National Poetry Month
Thursday, April 22, 2009
By VeTalle Fusilier
Keep your head young, just do you…
they don’t understand it’s just the God in you - Kokayi
This month is national poetry month, inspired by the success of Black History Month. Inaugurated in 1995, and maintained by the Academy of American Poets. It is also recognized in Canada. In some European countries, October is poetry month. Everywhere in these United States, there is poetry in April. Many bookstores sponsor readings, and in fact many poetry books are published in late March, early April to leverage the interest into sales. No doubt this is a month close to our DNA. We have been rhyming since we learned the English language, and probably before that. But that’s another story and I remain a victim of slavery, unable to speak my ancestral languages.

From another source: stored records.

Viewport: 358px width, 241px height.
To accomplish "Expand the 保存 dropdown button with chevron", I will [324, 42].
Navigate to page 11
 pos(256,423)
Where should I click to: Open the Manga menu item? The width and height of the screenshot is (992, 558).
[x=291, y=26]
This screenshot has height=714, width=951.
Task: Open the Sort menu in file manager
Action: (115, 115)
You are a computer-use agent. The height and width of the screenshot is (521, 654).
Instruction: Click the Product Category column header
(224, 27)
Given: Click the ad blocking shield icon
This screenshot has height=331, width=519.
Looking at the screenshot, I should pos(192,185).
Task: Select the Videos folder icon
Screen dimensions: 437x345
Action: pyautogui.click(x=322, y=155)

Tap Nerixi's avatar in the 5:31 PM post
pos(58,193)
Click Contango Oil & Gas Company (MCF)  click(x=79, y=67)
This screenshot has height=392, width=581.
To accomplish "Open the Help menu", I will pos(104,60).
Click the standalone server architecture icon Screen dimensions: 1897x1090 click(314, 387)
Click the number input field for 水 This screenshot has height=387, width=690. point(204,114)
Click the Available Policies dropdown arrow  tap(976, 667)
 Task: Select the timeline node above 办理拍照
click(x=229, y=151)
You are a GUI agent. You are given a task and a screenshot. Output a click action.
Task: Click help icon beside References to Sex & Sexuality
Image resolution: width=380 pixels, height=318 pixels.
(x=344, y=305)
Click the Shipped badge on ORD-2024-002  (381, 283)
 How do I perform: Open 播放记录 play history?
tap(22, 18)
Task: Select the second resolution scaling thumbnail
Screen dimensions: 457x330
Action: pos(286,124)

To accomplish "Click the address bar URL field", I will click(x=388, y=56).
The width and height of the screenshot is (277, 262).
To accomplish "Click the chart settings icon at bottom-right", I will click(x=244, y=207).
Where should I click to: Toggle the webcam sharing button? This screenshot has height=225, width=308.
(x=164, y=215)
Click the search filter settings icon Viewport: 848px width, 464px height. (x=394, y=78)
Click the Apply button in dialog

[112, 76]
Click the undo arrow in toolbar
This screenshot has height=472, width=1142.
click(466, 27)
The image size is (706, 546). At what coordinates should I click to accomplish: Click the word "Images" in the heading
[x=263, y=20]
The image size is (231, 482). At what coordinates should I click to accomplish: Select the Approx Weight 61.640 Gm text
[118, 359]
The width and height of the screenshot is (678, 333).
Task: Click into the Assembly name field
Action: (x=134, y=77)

But I do know what I like. And I like rhymes. Rhyme and politics, rhyme and rhythm, rhyme and rhetoric. Our rhymes are full, never empty. We have been educated and entertained, and informed by our poets since Paul Lawrence Dunbar explained wearing the mask. Gwendolyn Brooks and the sarcastic humor of Leroi Jones, his transformation to Amiri Baraka and may others, blessed us with artistic witness to injustice, abuse, and our own imperfections. Gil, the Last Poets, Dolemite, all of our poets paint portraits of blackness with words. Some better than others, some on the mic, some in notebooks stashed under the bed. Some to our blushing and bedevilment. And still, we rise.
Jason Mars
Women have been poetically vocal, long before this country gave them a voice. Phyllis Wheatley was the first black published poet, and her legacy was carried by Gwendolyn Brooks, and held up in the 60’s by feminized fists like Nikki Giovanni’s. Now she is reaching back to connect us to the gift of hip-hop as poetry, while exposing our college writers to the combination of culture and couture that defines our black poets. She teaches the caged bird to sing.
Nikki Giovanni
We rhyme so well; sometimes the words don’t even have to sound alike. And sometimes we make the same words sound different. Like E. E. Cummings on the mic, Sekou Sundiata was the jazziest, swingingest, black man to play with words in that way. We miss him so much. He bared his soul with soul and in him we see ourselves, the true gift of his delivery. His art is our mirror. A mirror, his art. Now he can park his wings and put them down, get his feet used to solid ground.
Sekou
One of the most prolific poets of our times is the gifted songwriter and honey voiced singer, Smokey Robinson. Listen to Tears of a Clown, Shop Around, You Really Got A Hold on Me, Get Ready, Quiet Storm, and it’s hard to argue that this is not poetry set to music. He is still poetic in every sense of the word, representing on Def Jam Poetry series, not afraid to rhyme. He too, sings America.
Smokey
And if Smokey was then, Kanye is now. While many of us can’t stand him, you got to give him his poetic props. He has got a way with words, even if he says it too loud, You know that thing about being black and proud. It is our own worse enemy sometimes. But is he any more vain then the poets publishing their prosaic thoughts , masquerading their emotional outing inside poetic vocal cadence in slams and readings that indulge their need to be heard, but not our desire to listen and be moved? Who knows, but he can drop a rhyme with reason, so we got to give it up.
Kanye West
And while we have worn the mask, we still learned to lift every voice and sing. Ntozake explained pain, Langston Hughes explained dreams, and Claude McKay explained truth. The rappers explained the streets. And your favorite poet explains the world to you in images and rhymes that speak to your spirit. And that voice commands attention, whether it be masculine or feminine, old or young. Many voices are quiet, but we still have Wanda Phipps, Eric Roberson, Forrest Hamer, Elise, Perry, Quincy Troupe , and Natasha Trethewey We have poets all around and among us, and we know it. And they still bring the noise, disturbing the universe, or at least the same ole, same ole.
Autumn Ashante
VeTalle Fusilier is a producer in Washington, D.C. It’s pronounced VEE-tal FEW-suh-leer.